The position of ASML, Europe’s most valuable technology company, as an essential supplier to chipmakers is not in question. But doubts have emerged over its short term sales, and, for the longer term, whether it can continue to outgrow the overall market.

Tuesday’s change to guidance triggered the biggest selloff in ASML’s shares in two decades.

Shares fell another 4.9 per cent to 635.60 euros at 0840 GMT on Wednesday, down from an all-time high above 1,000 euros ($1,088) a share in July that followed a decade-long surge based on ASML’s dominance of the market for lithography tools, needed to create circuitry.

After the pandemic leap in demand, ASML said some customers have delayed new plants and upgrades, including makers of the logic chips used in smartphones, PCs and other devices.

Manufacturers that make the memory chips that go into them also plan fewer expansions and are relying on existing technology for longer.
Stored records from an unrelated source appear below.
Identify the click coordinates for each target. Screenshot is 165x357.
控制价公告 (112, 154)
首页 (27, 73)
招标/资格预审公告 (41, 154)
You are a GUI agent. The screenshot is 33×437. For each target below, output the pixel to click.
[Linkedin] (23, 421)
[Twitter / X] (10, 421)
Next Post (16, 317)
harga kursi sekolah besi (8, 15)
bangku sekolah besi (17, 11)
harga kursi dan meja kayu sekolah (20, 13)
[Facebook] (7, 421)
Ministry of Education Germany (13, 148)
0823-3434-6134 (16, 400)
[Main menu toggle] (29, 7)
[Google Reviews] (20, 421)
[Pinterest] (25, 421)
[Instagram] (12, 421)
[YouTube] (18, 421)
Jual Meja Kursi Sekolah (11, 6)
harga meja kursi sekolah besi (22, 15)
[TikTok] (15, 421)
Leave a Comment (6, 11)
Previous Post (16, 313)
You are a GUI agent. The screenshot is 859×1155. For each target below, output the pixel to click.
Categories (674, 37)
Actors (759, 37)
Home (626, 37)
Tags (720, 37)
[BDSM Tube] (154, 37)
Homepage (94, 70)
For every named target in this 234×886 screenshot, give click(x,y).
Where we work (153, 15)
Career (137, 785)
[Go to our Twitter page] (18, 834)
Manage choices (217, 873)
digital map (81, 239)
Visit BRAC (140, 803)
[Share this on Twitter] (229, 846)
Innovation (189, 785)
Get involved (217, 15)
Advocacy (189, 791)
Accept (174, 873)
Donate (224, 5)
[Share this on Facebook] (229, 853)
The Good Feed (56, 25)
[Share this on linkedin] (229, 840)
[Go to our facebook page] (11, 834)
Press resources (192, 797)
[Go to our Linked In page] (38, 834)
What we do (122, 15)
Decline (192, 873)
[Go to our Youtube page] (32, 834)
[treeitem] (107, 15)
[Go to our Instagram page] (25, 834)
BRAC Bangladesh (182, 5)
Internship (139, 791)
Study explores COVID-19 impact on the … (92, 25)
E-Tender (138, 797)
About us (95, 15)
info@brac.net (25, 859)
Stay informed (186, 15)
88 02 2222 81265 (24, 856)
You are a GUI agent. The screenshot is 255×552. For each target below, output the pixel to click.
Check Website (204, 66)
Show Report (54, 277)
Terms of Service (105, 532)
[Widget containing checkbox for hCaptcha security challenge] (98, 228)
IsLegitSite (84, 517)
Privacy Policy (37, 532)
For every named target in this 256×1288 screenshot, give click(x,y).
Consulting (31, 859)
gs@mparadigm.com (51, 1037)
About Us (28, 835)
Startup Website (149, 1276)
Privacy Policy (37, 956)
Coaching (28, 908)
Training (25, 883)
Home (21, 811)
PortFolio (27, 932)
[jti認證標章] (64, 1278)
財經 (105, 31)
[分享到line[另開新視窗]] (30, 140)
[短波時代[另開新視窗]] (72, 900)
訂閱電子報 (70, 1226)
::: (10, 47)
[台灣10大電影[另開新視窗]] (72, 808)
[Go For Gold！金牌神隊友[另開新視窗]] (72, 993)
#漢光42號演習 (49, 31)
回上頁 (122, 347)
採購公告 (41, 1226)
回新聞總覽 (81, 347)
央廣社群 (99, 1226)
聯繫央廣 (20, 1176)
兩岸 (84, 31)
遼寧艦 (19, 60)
“There need to be limits to the expectations we investors put in any single company,” said Nick Rossolillo of Concinnus Financial, who has owned ASML stock since 2022.

“That’s especially the case for an upstream equipment supplier highly reliant on the spending plans of its manufacturing customers.”

Though the company did not identify which customers were behind the guidance cut, analysts looked first at TSMC, which makes AI chips for Nvidia and smartphone chips for Apple, and is ASML’s biggest customer.

“The strong sales trends at TSMC are a misleading indicator for the overall health of the semiconductor industry,” said analyst Michael Roeg of Belgian investment bank Petercam Degroof.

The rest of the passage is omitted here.